Lotterman: "You're not a foreign corespondent in some far flung foreign land. This is America." Kemp: "This is Puerto Rico." Lotterman: "This is America! You think some plumber from Normal Illinois saves up for twenty five years to come here on a cruise ship to read about bad times on the sugar plantation? They don't give a f**k! The average guy don't rock the boat 'cause he wants to climb aboard it! And our readership, is vividly average. ...They don't care who the losers are! ...They wanna know who won. Who won the bowls, who won the races, who won the pot at the slot machines... Look at me Kemp. You're not sleeping -- you're wide awake. And this is The American Dream..."
Sala (to Kemp): "You're high, you fool! Drink some rum!"
Sala: "Whatsamatta? What are you smiling at?" Kemp: "I'm not smiling. I'm maintaining a casual face."

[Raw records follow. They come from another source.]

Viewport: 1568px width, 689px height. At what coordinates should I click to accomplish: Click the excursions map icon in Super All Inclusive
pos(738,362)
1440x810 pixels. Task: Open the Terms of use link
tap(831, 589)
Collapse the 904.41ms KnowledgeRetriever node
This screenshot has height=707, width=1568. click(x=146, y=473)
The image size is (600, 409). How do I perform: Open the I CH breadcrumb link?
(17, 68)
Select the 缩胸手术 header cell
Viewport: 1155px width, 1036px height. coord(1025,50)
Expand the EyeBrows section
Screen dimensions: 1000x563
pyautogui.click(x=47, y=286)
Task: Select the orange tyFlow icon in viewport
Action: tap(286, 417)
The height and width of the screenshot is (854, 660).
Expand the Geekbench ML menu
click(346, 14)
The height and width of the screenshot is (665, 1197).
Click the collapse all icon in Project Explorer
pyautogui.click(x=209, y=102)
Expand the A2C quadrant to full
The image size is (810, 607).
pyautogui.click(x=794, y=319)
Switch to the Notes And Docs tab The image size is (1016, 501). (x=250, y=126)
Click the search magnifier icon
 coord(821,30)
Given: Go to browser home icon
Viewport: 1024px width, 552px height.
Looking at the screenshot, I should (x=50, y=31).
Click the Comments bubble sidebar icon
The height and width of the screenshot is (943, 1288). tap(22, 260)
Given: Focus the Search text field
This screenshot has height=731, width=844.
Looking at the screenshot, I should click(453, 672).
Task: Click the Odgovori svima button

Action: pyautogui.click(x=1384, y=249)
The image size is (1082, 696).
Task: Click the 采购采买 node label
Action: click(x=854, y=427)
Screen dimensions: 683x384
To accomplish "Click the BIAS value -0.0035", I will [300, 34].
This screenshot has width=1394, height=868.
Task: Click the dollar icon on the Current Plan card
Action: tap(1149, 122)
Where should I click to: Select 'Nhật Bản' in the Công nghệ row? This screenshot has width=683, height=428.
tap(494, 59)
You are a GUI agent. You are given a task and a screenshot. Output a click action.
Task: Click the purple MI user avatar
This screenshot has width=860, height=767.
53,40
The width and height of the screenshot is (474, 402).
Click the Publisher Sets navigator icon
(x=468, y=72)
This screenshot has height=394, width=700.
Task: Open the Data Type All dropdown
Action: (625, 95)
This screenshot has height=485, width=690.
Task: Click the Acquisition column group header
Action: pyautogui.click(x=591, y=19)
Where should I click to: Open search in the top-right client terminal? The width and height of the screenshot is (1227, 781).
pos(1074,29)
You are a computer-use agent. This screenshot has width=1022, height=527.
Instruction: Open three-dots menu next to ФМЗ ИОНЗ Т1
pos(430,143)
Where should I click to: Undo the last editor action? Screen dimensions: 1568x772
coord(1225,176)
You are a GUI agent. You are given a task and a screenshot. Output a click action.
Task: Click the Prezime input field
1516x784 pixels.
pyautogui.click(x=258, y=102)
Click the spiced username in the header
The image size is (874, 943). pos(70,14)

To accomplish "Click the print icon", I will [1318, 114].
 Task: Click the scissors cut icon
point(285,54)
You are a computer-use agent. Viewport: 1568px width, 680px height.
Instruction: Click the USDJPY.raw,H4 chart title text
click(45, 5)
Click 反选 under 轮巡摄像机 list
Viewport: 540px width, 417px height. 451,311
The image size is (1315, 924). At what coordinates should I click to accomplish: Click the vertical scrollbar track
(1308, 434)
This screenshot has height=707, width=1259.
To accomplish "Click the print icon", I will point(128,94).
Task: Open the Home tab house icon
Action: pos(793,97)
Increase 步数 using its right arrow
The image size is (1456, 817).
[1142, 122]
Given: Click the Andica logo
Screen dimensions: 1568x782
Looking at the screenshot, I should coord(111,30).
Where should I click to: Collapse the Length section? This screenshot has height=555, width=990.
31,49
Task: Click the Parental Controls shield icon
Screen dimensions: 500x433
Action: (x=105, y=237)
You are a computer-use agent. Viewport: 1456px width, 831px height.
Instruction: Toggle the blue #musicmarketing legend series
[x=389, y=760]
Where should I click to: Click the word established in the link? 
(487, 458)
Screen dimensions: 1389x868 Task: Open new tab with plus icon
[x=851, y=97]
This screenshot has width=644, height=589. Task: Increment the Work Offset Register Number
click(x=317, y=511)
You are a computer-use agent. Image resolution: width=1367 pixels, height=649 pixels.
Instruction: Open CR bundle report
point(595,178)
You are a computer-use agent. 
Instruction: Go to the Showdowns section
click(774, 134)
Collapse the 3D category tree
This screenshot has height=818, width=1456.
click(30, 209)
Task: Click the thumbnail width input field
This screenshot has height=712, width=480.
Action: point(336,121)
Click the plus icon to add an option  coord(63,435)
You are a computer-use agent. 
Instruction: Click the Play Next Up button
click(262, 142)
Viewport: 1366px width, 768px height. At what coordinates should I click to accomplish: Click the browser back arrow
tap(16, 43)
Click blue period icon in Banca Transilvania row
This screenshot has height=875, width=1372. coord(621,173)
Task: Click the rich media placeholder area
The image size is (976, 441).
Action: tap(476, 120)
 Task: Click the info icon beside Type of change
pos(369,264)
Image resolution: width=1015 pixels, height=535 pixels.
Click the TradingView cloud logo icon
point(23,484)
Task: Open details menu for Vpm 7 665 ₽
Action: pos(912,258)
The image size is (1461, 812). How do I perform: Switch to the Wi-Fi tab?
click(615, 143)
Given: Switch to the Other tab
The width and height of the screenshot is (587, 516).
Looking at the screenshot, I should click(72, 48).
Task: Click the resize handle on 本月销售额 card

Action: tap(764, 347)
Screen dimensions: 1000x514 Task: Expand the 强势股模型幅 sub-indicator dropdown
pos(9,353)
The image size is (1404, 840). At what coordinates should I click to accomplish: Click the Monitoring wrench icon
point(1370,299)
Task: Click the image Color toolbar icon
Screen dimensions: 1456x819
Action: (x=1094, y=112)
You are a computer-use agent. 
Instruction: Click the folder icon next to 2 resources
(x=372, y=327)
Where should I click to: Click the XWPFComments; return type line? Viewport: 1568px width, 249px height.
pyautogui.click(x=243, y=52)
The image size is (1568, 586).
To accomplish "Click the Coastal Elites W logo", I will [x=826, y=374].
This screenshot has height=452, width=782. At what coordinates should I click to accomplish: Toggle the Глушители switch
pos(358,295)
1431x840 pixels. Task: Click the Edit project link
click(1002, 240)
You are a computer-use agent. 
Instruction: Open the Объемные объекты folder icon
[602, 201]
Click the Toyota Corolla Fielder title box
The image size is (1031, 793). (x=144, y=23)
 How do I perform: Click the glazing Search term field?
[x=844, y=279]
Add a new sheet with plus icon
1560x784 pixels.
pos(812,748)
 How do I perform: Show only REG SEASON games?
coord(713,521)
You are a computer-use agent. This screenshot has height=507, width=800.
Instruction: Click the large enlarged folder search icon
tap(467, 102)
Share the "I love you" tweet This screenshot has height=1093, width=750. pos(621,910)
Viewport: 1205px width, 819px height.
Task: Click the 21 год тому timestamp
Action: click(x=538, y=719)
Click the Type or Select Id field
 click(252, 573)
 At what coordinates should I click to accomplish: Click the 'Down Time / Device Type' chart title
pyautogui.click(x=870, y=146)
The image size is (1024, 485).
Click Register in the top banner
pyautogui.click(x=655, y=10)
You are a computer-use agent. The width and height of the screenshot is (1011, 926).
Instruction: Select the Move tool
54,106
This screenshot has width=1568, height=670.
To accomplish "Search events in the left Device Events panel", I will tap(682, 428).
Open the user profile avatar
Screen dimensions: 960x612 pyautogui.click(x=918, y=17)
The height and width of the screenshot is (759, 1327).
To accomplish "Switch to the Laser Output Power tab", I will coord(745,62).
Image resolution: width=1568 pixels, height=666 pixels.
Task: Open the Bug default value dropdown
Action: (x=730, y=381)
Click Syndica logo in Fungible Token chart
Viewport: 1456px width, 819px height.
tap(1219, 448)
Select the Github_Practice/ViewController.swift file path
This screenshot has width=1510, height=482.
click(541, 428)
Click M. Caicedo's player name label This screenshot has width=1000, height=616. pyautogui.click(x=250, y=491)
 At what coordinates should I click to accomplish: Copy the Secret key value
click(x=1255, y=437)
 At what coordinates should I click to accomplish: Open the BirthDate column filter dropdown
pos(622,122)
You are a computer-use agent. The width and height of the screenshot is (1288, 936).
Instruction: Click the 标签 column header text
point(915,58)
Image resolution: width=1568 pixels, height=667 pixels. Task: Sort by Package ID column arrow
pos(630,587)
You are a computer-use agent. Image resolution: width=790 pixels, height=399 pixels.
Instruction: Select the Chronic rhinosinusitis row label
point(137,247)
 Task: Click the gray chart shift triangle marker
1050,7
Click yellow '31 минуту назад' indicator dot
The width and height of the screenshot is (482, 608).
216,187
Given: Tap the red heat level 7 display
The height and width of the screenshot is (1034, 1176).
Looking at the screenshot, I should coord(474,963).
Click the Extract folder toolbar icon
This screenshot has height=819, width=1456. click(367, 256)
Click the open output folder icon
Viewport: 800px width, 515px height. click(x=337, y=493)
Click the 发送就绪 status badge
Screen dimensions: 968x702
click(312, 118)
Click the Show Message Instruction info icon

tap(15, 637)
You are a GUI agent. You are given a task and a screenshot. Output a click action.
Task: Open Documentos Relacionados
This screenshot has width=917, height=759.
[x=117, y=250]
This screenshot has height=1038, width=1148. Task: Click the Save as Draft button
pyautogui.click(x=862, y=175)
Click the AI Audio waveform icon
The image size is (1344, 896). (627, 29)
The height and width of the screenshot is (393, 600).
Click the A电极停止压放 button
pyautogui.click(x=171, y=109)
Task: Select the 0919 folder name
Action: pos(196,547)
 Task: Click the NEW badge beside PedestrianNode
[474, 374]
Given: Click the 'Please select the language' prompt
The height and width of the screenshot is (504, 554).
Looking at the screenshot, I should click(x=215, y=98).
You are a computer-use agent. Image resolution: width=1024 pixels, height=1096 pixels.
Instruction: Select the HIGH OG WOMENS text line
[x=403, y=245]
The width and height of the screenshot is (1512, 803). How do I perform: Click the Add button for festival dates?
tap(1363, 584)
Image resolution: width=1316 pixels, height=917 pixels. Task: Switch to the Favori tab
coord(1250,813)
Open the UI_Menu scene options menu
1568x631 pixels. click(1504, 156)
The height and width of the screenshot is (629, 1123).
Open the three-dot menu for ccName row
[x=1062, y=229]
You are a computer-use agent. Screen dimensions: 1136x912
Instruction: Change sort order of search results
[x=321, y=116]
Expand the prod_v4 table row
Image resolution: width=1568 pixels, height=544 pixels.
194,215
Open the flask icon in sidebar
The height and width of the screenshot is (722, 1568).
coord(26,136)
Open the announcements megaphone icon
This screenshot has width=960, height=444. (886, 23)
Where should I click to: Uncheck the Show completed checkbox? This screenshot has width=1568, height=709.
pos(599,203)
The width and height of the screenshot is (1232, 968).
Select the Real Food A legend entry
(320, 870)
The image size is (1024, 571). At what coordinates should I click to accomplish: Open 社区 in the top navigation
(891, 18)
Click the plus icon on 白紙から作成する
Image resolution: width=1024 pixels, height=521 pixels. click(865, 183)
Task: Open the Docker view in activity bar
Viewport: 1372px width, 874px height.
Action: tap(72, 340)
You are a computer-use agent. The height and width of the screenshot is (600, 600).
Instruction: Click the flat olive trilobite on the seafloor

Sala (to Kemp): "Do not confuse love with lust, nor drunkenness with judgment."
Lotterman: "And what exactly brings you into the building?" Moberg: "Don't hazel me, I got the x-rays back. I got less than a week to live." Lotterman: "Hazel you? What are ya talking about, you Swedish twerp? Y'know, it may have crossed, what's left of your mind, that I have a newspaper to run here. That we have something called "news" going on out there, but as far as you're concerned, I might as well look out of the f**kin' window! What are you doing here? This is a newspaper, there's nothing here for you." Moberg: "Two of the best scoops you ever had came out of my brain, and you better moderate your language, or I'll go elsewhere." Lotterman: "Elsewhere where? You couldn't get work as a fly repellent. You're worthless, Moberg. The last onion in the jar."
Lotterman (to Kemp, about Moberg): "I don't want that animal in this building again. He is hygienically unacceptable. Did you see the side of his nose? Blackheads like braille. They should have him put down."
Kemp (interviewing): "What would you say you like most about Puerto Rico?" Tourist (husband): "The bowling alleys, and the casinos. Of course, she likes the 'duty-free'." Tourist (wife): "Well, the more you spend, the more you save!" Kemp: "Have you seen a lot of the island?" Husband: "Oh, we don't leave the hotel." Wife: "It isn't safe." Kemp: "But you're having fun." Husband: "Oh yeah! A lotta, lotta fun!"